**Problems and tasks**
a) In the news report on sickle cell treatment, rewrite the passage from "BANKE, May 16: Sickle" up to and including "get free checkup.", using "analyzer" wherever "machine" appears.
b) Carry the news report on sickle cell treatment at Bheri Provincial Hospital forward from its final sentence.
BEGIN Page extract
BANKE, May 16: Sickle cell anemia has emerged as a critical health problem in western Tarai due to lack of proper medical equipment for the treatment of this inherited condition. Patients have been left helpless since the machine used in the treatment of this chronic illness stopped operating at Bheri Provincial Hospital (BPH).
According to the hospital, it has been four months since the machine used for Hemoglobin Electrophoresis stopped working. This has deprived a lot of patients from treatment.
The government has announced to provide free treatment for the patients of sickle cell anemia which is very common among the people of the Tharu community. However, in reality, patients have not been able to get free checkup.
Bheri Provincial Hospital has established 'Sickle Cell' center. As per the announcement of the government, each patient suffering from this illness will be provided with medicines worth Rs 100,000. Dr Sanket Kumar Risal, information officer of the hospital, told Republica that the machine is not in a usable state since the past few months.
The machine was provided to the provincial hospital by Shishas Meditech Pvt Ltd, Durbarmarg, on contract basis. As the machine is produced by a French company, it cannot be repaired in Nepal, according to Sanjeev Chaudhary, medical lab technologist at the hospital.
END Page extract
BEGIN Supplied information
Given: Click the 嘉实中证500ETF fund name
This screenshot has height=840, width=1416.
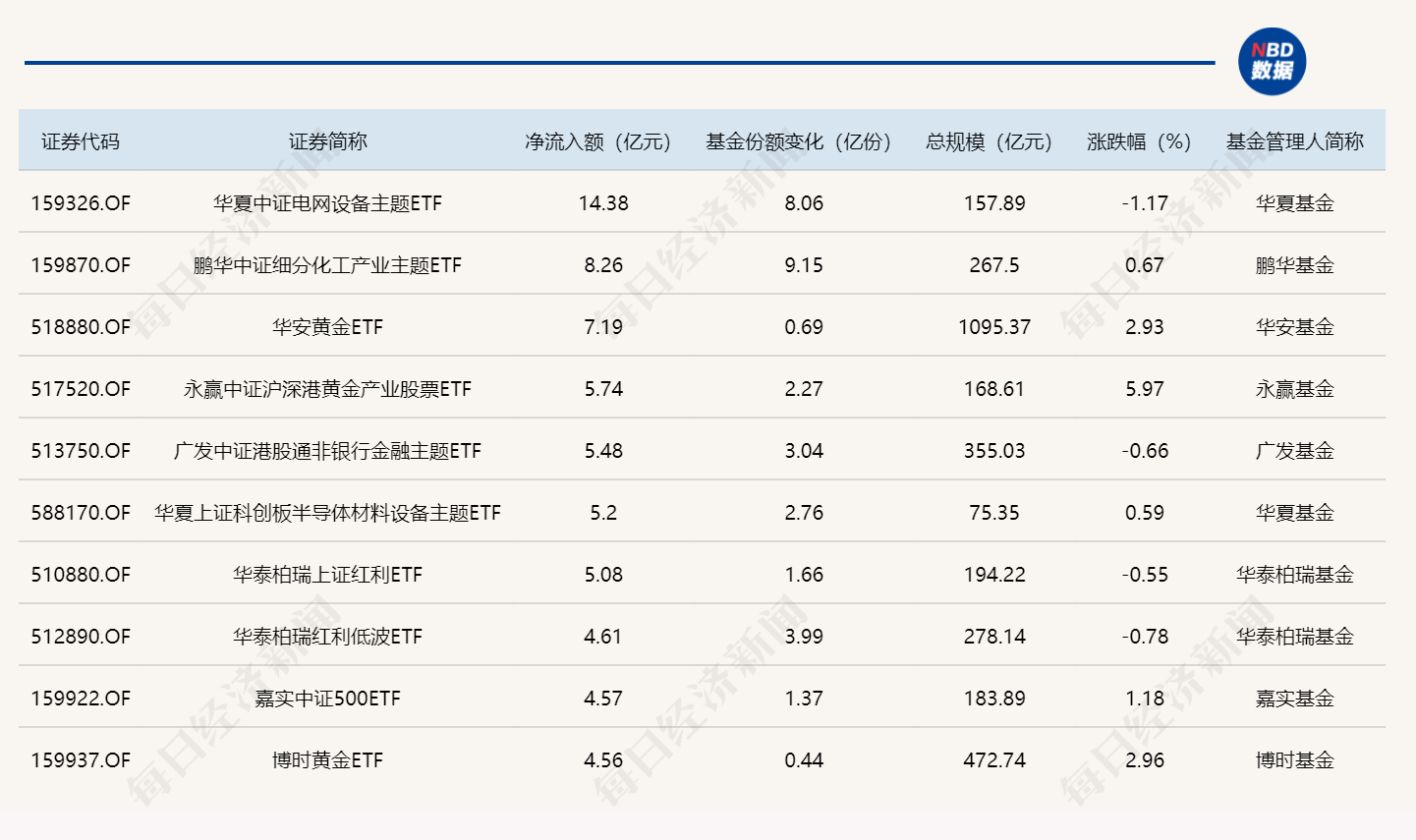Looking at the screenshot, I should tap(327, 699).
END Supplied information
BEGIN Supplied information
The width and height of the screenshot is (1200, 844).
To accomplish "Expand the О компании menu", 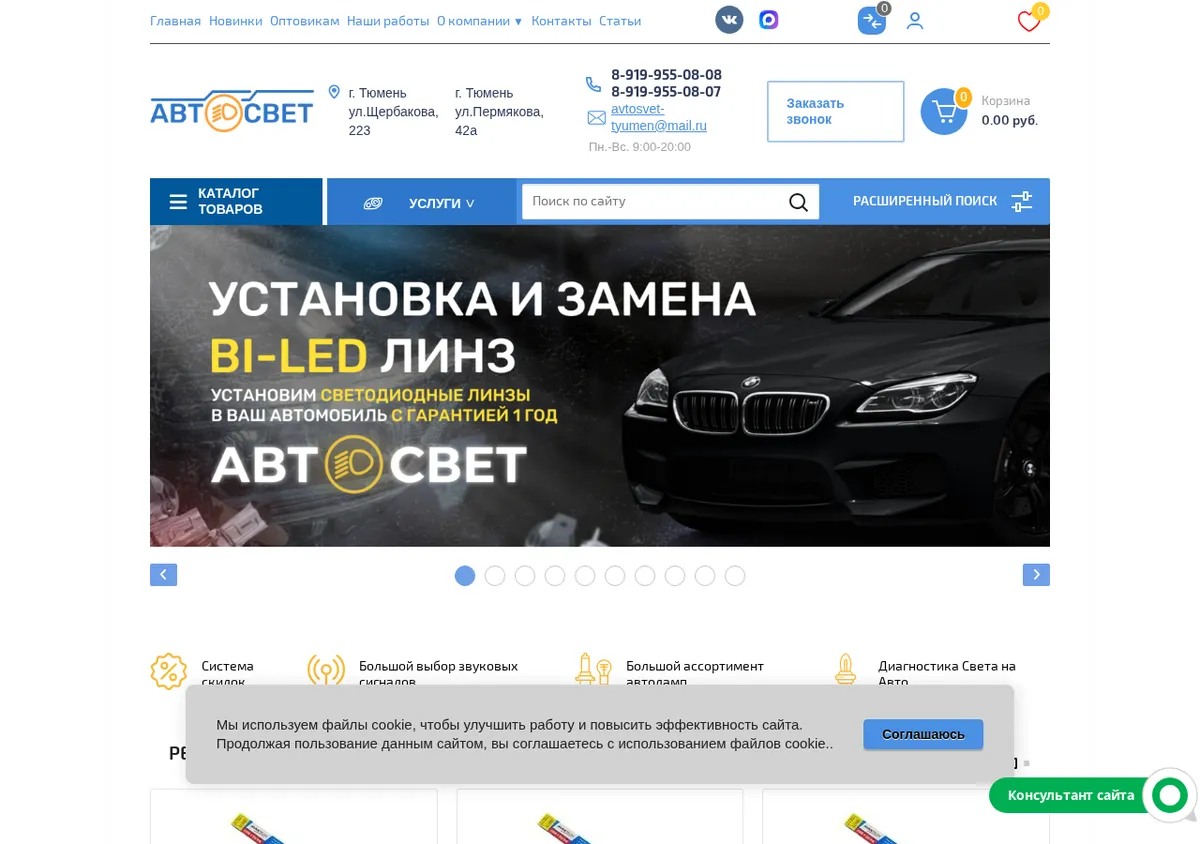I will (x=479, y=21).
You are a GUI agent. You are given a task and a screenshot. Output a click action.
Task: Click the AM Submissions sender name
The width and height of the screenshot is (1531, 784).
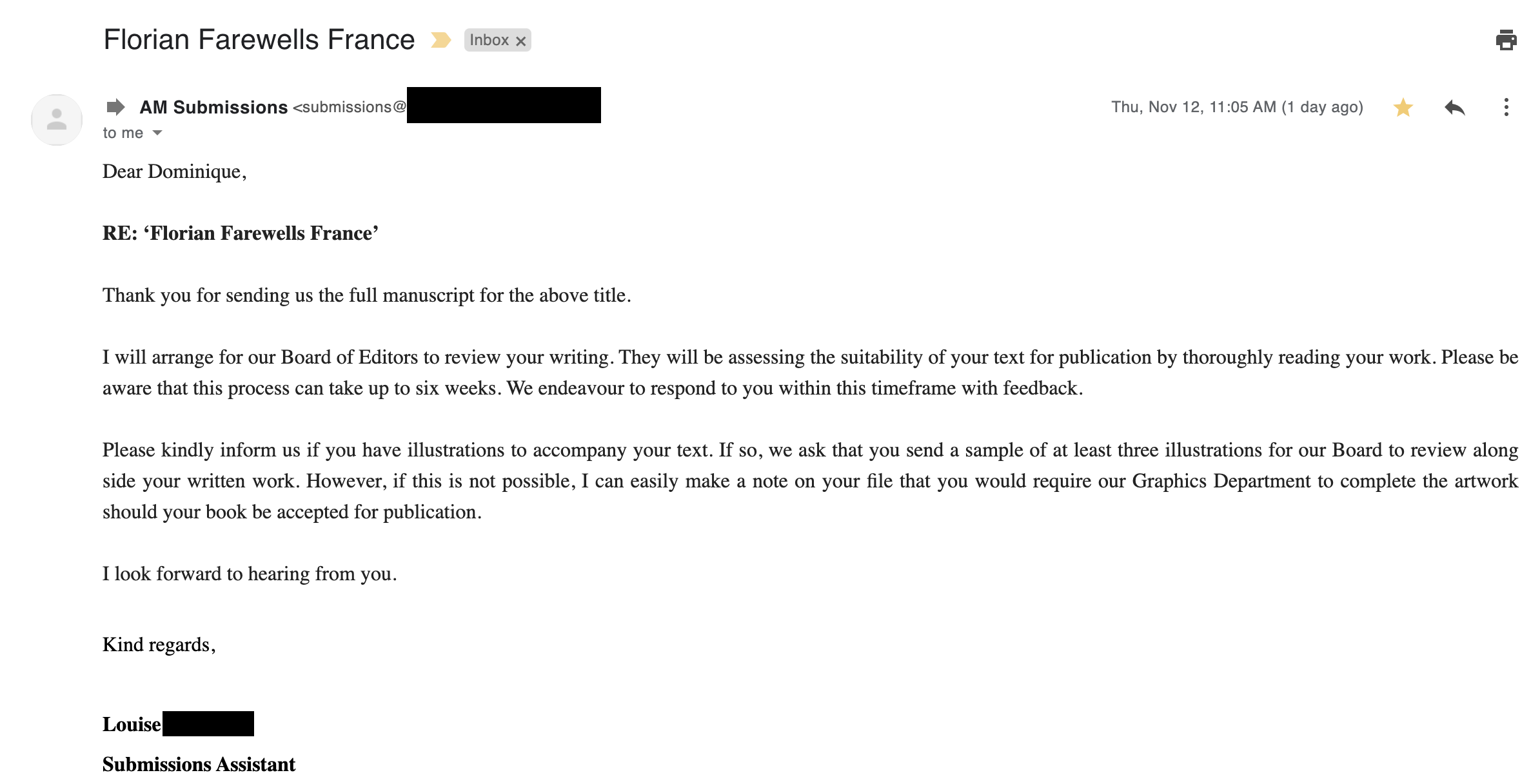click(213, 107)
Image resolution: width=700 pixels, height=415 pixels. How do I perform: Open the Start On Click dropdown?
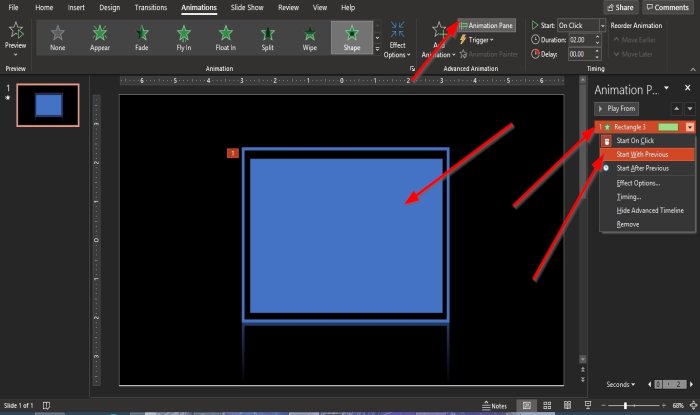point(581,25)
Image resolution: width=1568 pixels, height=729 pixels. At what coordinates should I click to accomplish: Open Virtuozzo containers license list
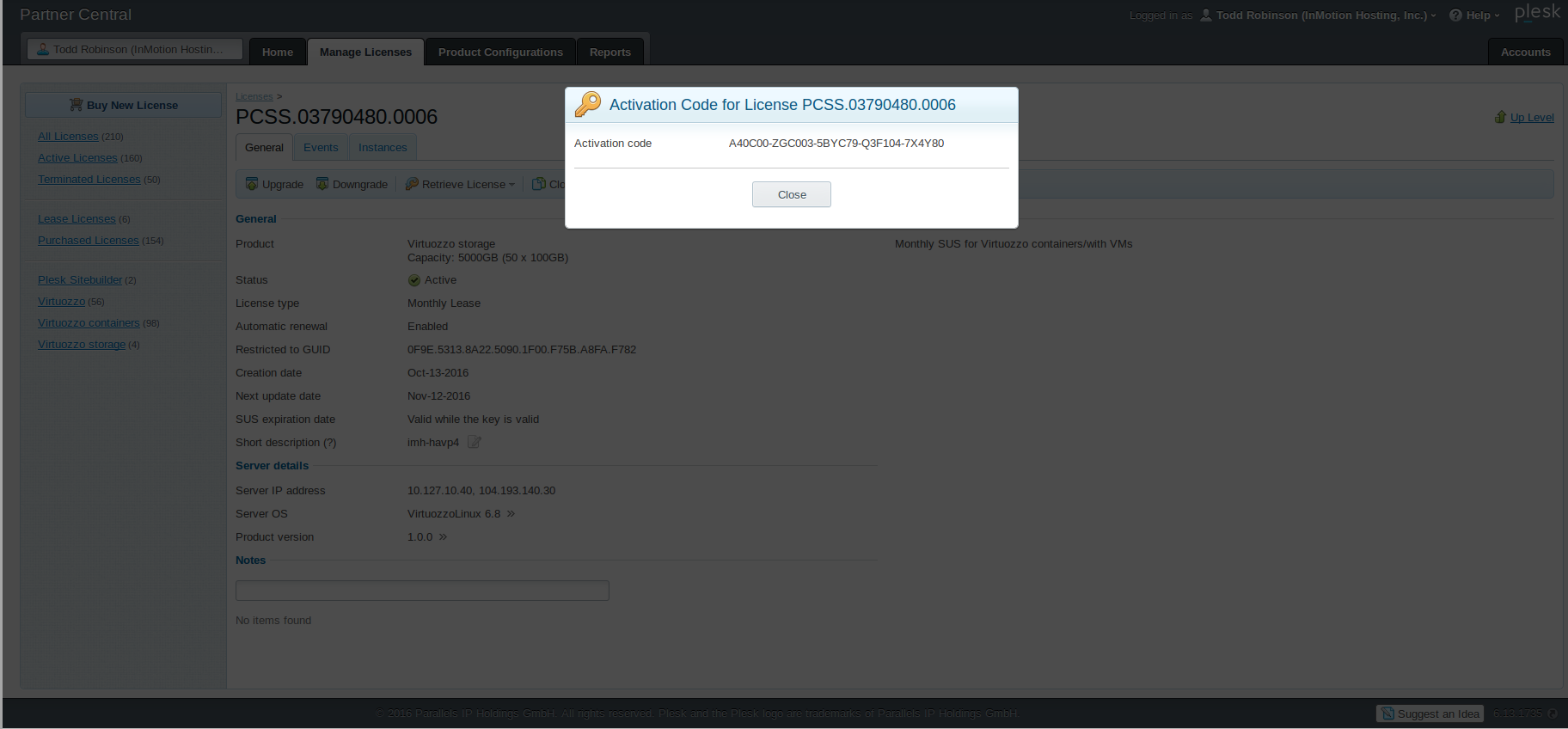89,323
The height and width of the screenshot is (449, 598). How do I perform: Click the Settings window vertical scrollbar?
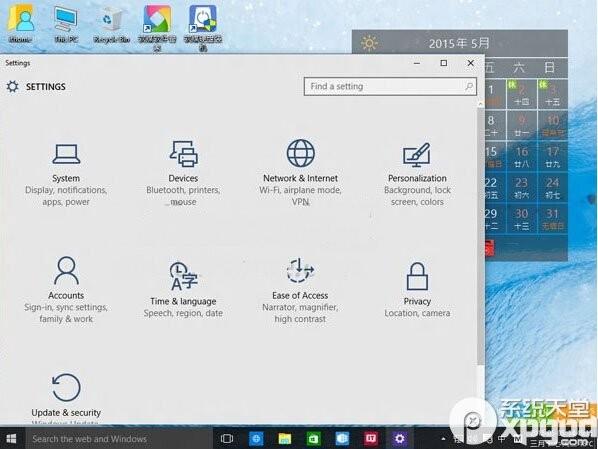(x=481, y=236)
END Supplied information
BEGIN Supplied information
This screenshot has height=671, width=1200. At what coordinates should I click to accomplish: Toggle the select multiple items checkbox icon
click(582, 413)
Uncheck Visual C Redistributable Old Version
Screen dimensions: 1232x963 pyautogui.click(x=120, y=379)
END Supplied information
**Answers by task**
a)
BANKE, May 16: Sickle cell anemia has emerged as a critical health problem in western Tarai due to lack of proper medical equipment for the treatment of this inherited condition. Patients have been left helpless since the analyzer used in the treatment of this chronic illness stopped operating at Bheri Provincial Hospital (BPH).
According to the hospital, it has been four months since the analyzer used for Hemoglobin Electrophoresis stopped working. This has deprived a lot of patients from treatment.
The government has announced to provide free treatment for the patients of sickle cell anemia which is very common among the people of the Tharu community. However, in reality, patients have not been able to get free checkup.

b)
"We have already informed the company about the problem in the machine but have received no response so far," said Chaudhary. Similarly, Lifotronic H9 HPLC machine provided by the District Public Health Office (DPHO), Banke, has been dumped in the store room since two years after it stopped working.
Another Lab Technologist Prachanda Sharma said, "We knew that the machine provided by the DPHO was not good but still they handed it over to us. It didn't work from the beginning and that's why it is in the store room right now."
As per the record maintained by the BPH, altogether 665 sickle cell patients have been provide with medicines worth Rs 100,000 as assured by the government.
Meanwhile, civil society leaders have pressurized the hospital to repair the machine as soon as possible. Dr Rupananda Adhikari, chief of the BPH, said that preparations are underway to take the machine to Kathmandu for repairing.
Sickle cell was first observed in Nepal some 15 years ago. Experts say people of indigenous tribe are prone to this disease. This disease is common among the people living in Banke, Bardiya, Kailali among other tarai districts.